--- Supplied records ---

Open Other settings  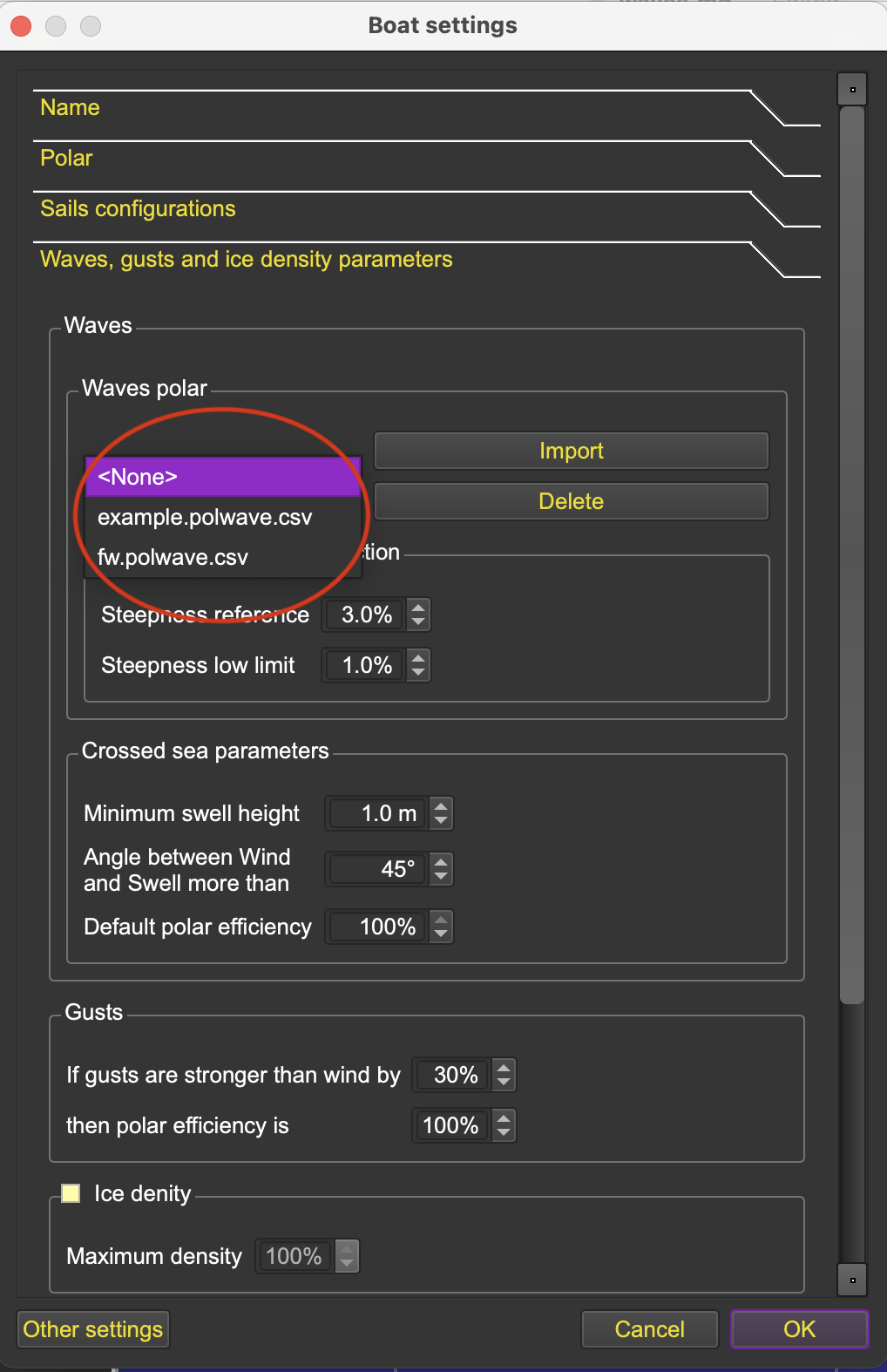[x=93, y=1329]
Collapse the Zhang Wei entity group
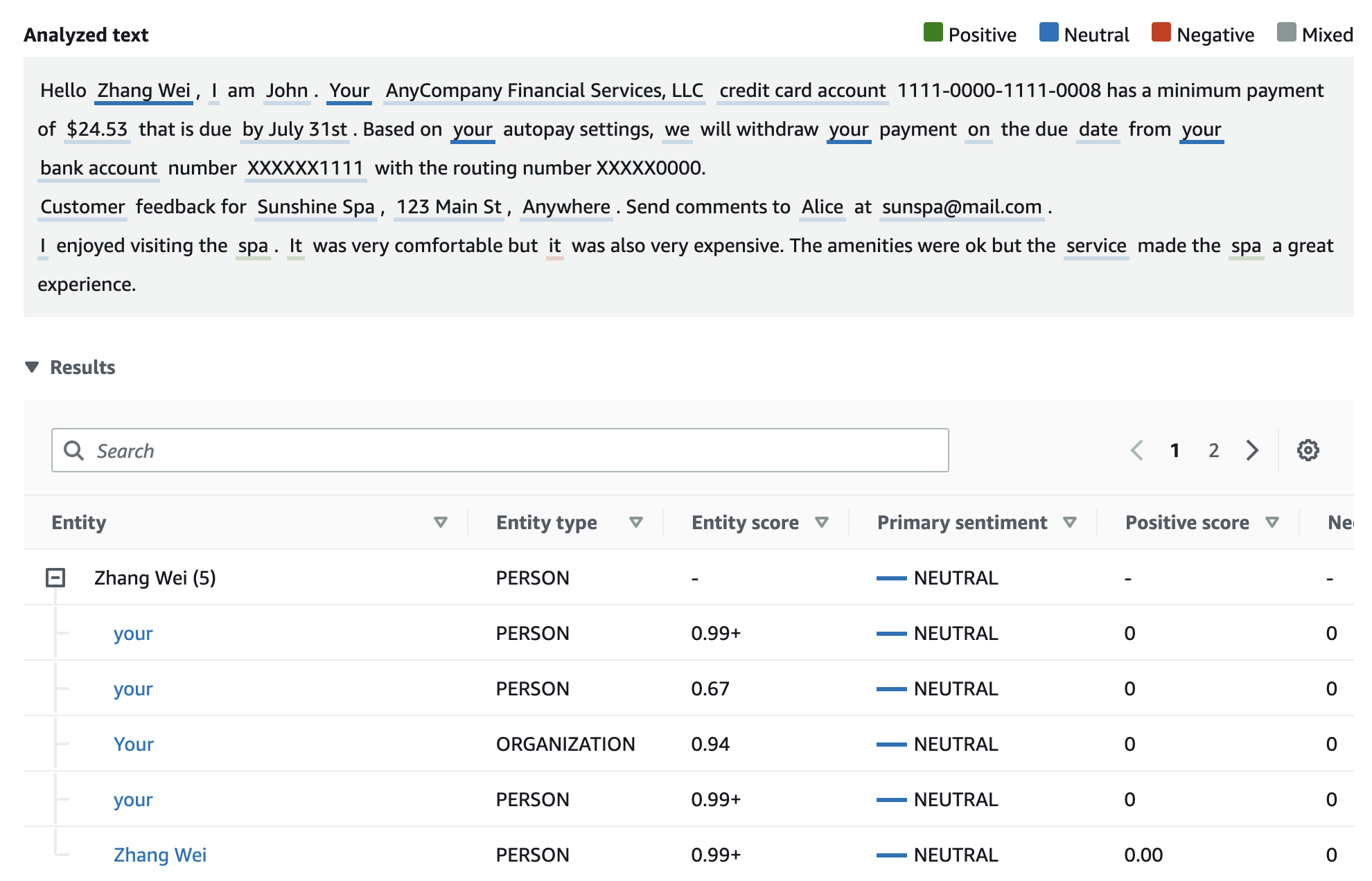Screen dimensions: 1372x881 pyautogui.click(x=56, y=577)
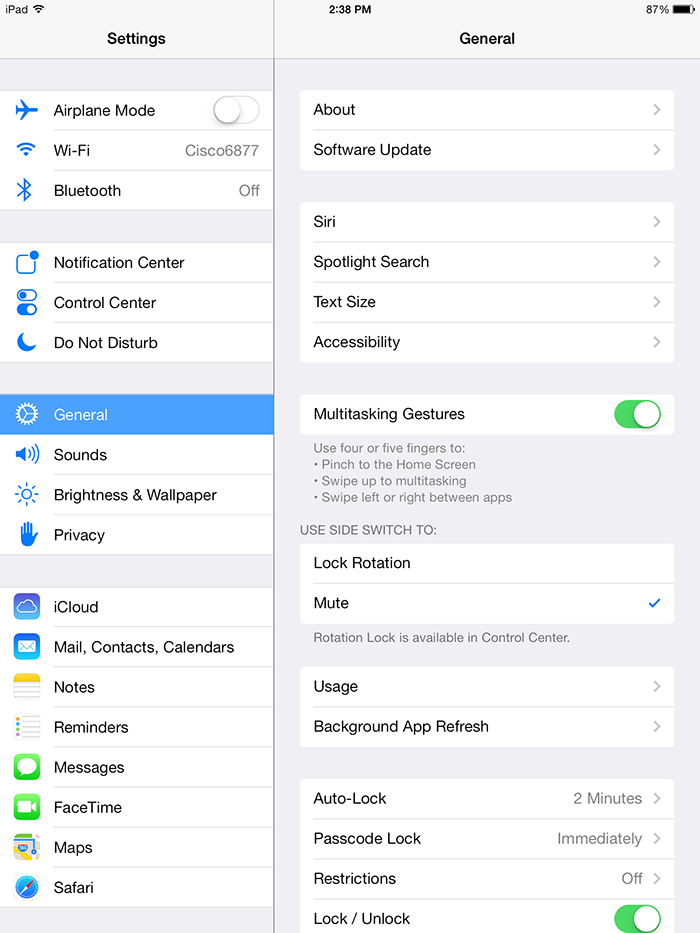Screen dimensions: 700x933
Task: Open the Maps app icon
Action: 27,847
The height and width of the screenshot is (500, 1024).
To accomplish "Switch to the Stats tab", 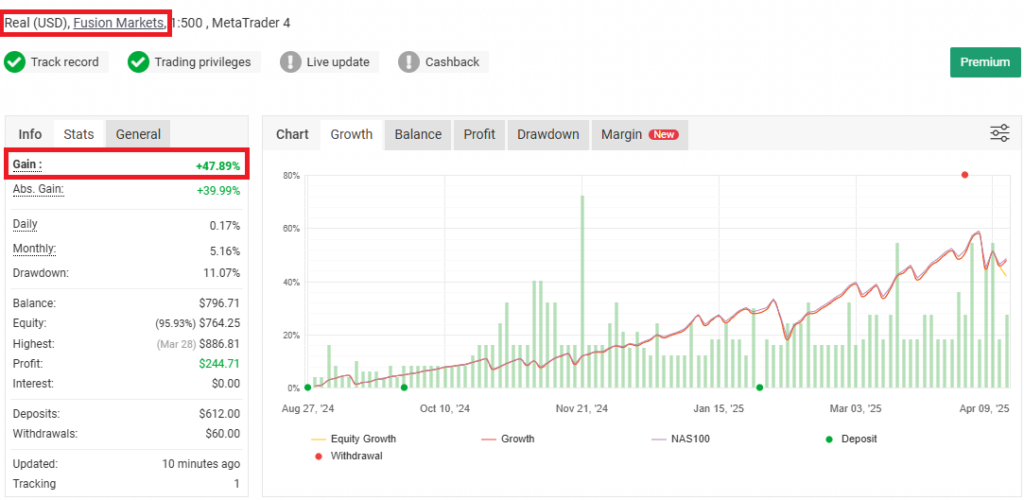I will pos(79,134).
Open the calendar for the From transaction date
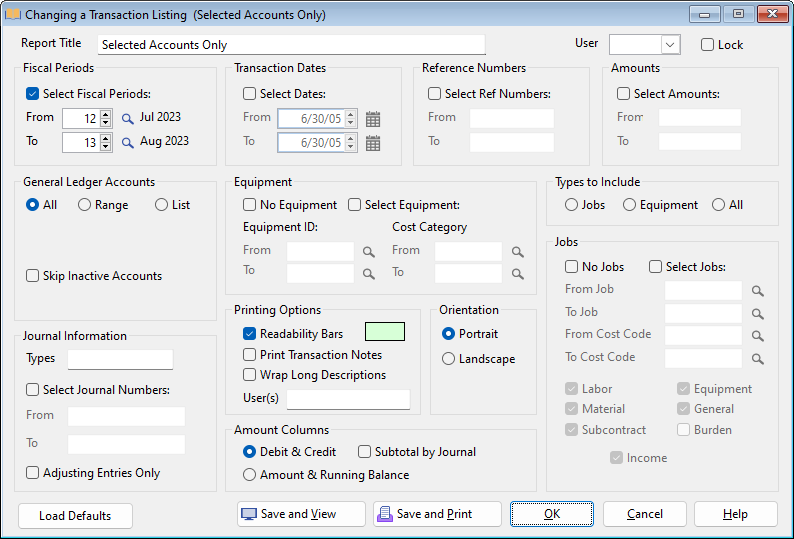This screenshot has width=794, height=539. pos(373,118)
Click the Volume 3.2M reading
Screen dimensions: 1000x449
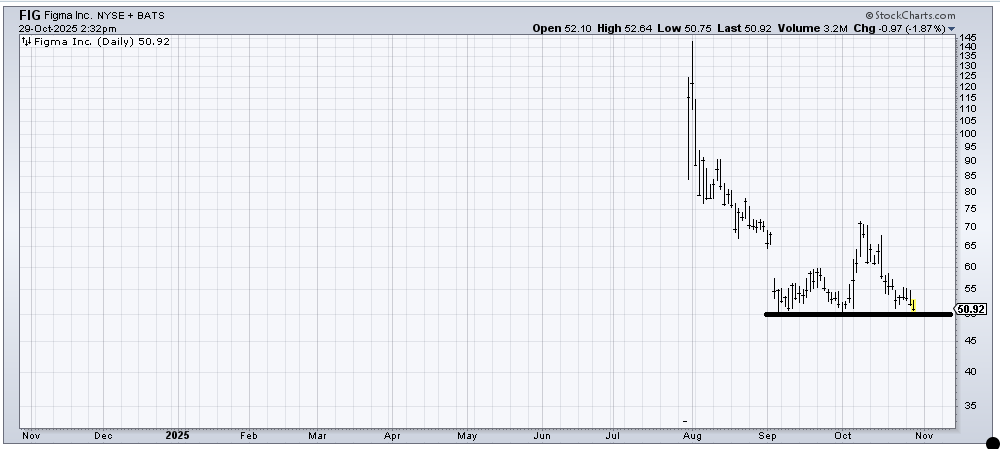coord(818,29)
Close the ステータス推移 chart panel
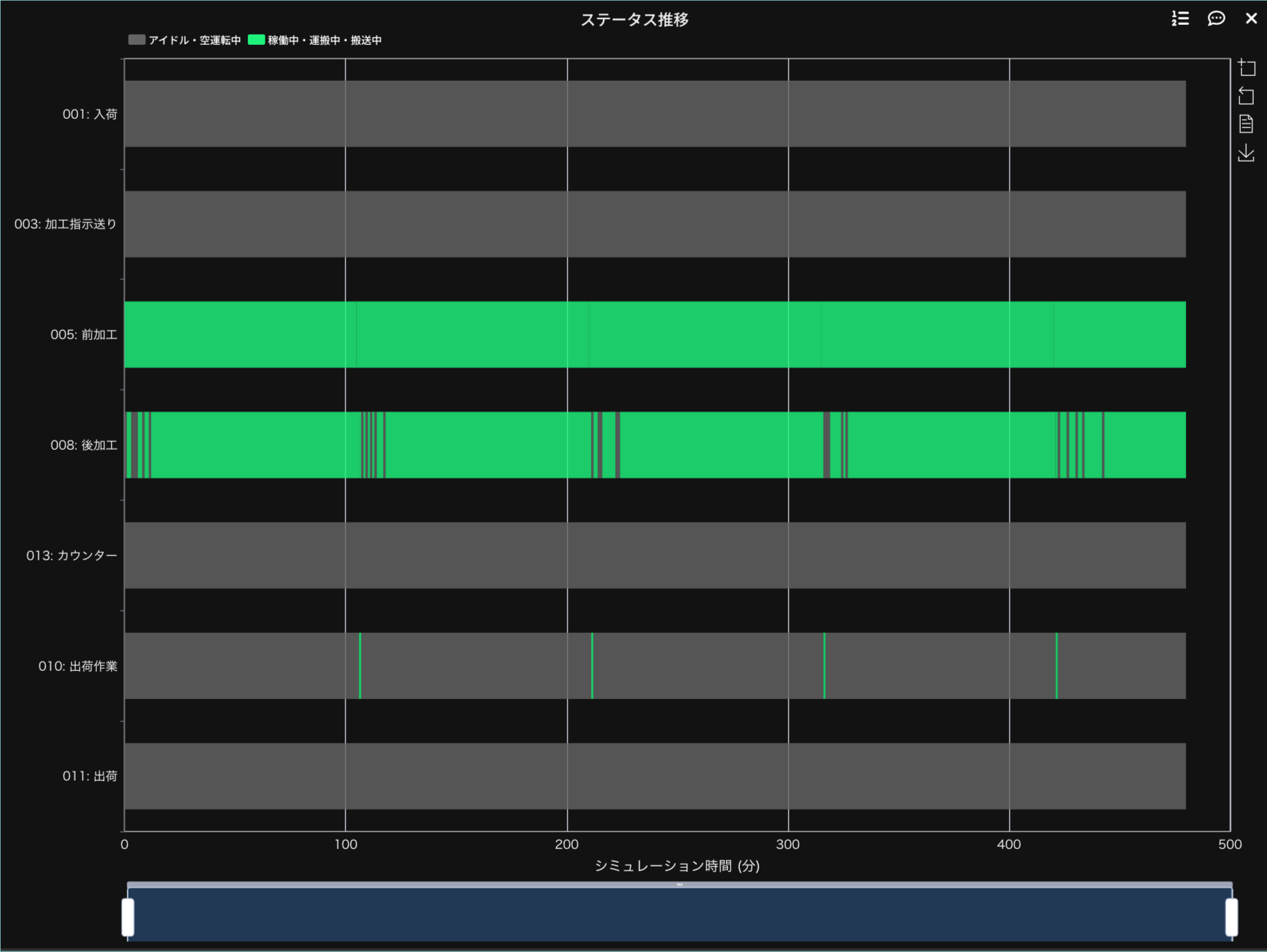The height and width of the screenshot is (952, 1267). point(1251,19)
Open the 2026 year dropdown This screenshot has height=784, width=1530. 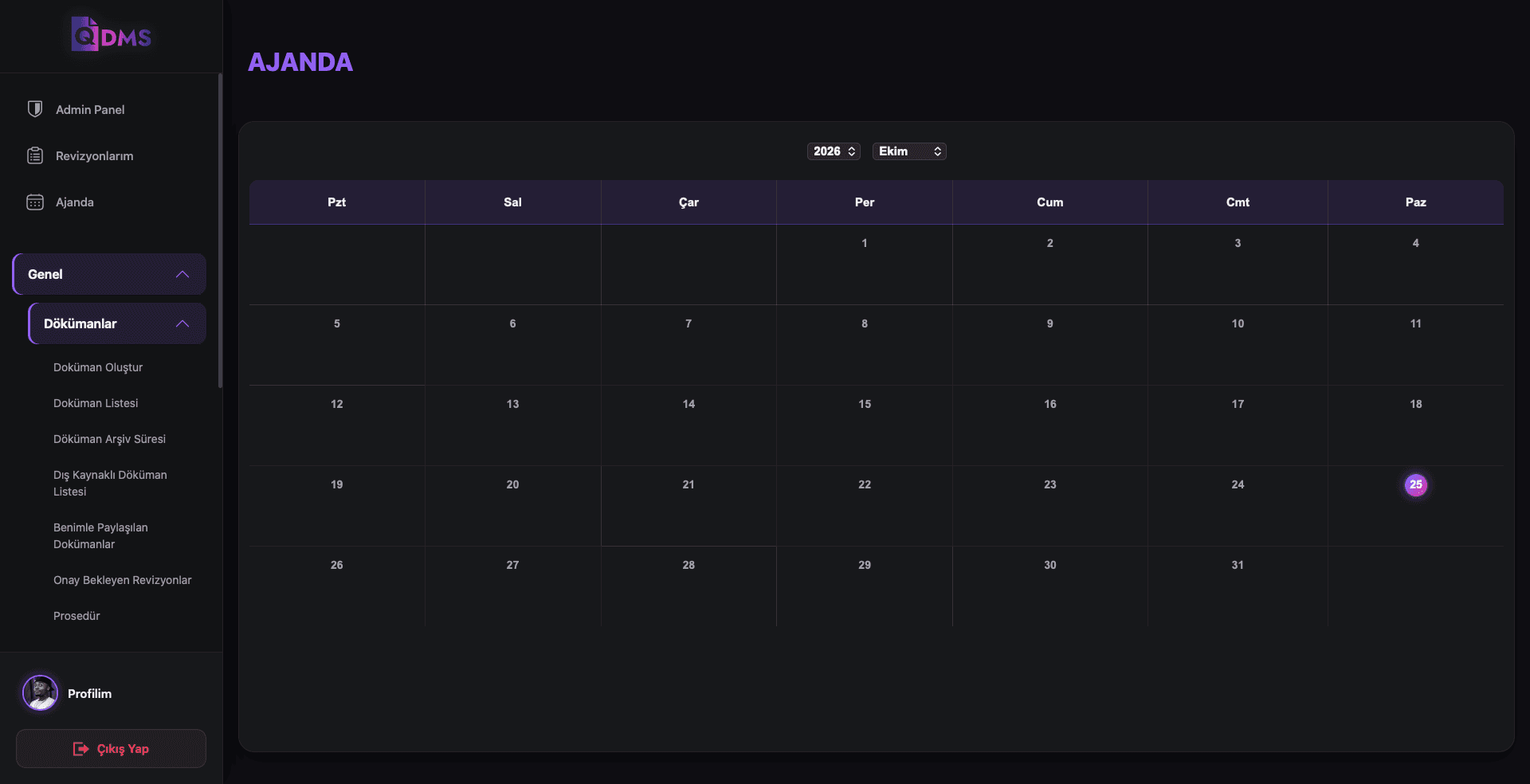pos(834,151)
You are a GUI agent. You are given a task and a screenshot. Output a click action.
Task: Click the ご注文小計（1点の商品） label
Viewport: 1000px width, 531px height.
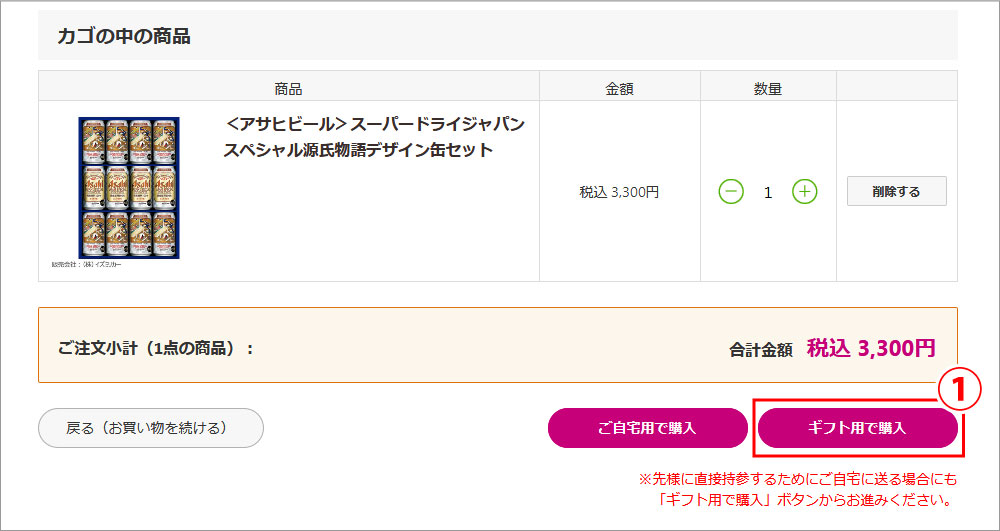pyautogui.click(x=156, y=349)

---

▶ [Task prompt] Output only the lines from the one that contains "Task: Click the ご注文小計（1点の商品） label" to the end of the entries above, both end lines included, and drop the pictures.

▶ [Answer space]
Task: Click the ご注文小計（1点の商品） label
Viewport: 1000px width, 531px height.
pyautogui.click(x=156, y=349)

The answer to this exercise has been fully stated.